The caregiver wears himself out. Many times he has to give up his profession and undertake his new commitment with economic difficulties, without support; or he continues working and back home, they forget everything to care for a person, whether related or not, who may not be conscious all the time, or cannot move, or suffers from some type of progressive disease like Alzheimer, which affects memory, thinking, behavior and other important functions, and which, in addition, has no cure.

Whether it’s a child or an elderly person with a chronic disease or disability, the task of caring involves being attentive all the time, watching over their health, food,and personal hygiene, being aware of everything they do and feel, providing them with entertainment and physical and cognitive stimulation, and as if that weren’t enough, at the same time also running the house, washing, cleaning, tidying, cooking. It’s exhausting, and without realizing it, the caregiver modifies their personal and social routines, and imposes new ways of doing things, all related to the person in their care. They forget about themselves.

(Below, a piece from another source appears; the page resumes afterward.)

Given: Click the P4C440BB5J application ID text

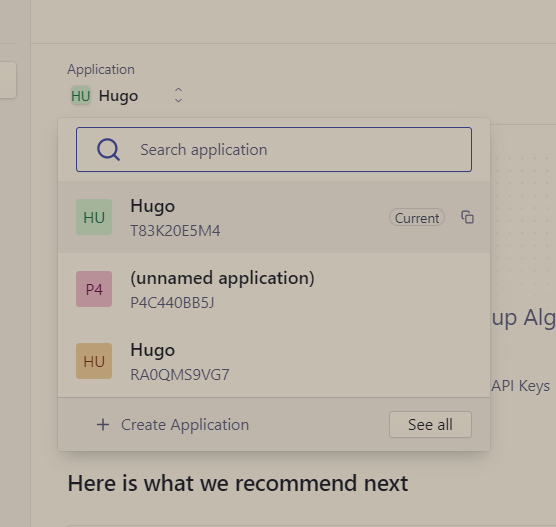Looking at the screenshot, I should pyautogui.click(x=172, y=303).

No one is prepared to face this task permanently. It’s a complicated, absorbing job, full of sacrifices. In general, caregivers neglect themselves, become overwhelmed, get tired, become emaciated; they feel that they cannot, that they are going crazy and that their efforts are not enough; therefore, they require help, even if they do not ask for it. The issue is having someone to ask for it when it’s a prolonged experience that affects rest.

Then the caregiver syndrome appear, which have to do with physical and emotional excesses: anxiety, depression, stress, irritability, low self-esteem, impatience, lack of concentration, hopelessness; feelings of guilt, frustration, sadness, loneliness and neglect due to the abandonment of their own affairs; also other signs such as continued tiredness, hypertension, muscle pain, insomnia, loss of appetite, and much more.

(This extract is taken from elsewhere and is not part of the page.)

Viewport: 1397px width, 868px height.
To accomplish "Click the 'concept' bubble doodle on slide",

The recommendations are, in addition to being informed about how to act in each case to master care, to take care of oneself: sleep enough, keep in touch with friends and try to continue social exchanges and hobbies, that is, moments of relaxation whenever possible. It’s advisable not to neglect oneself and take care of one's own nutrition and looks; not to isolate oneself because confinement is often overwhelming; and to accept support, even if only occasionally.

In an aging society like ours, these situations are very frequent. There are many families that must face such difficult contexts, with dependent individuals, lacking autonomy, and they must be watched, assisted to cover their basic needs and keep their quality of life.

Being a caregiver is extremely hard work, with a significant physical and psychological burden that requires self-denial. However, it’s often minimized. We must break the silence.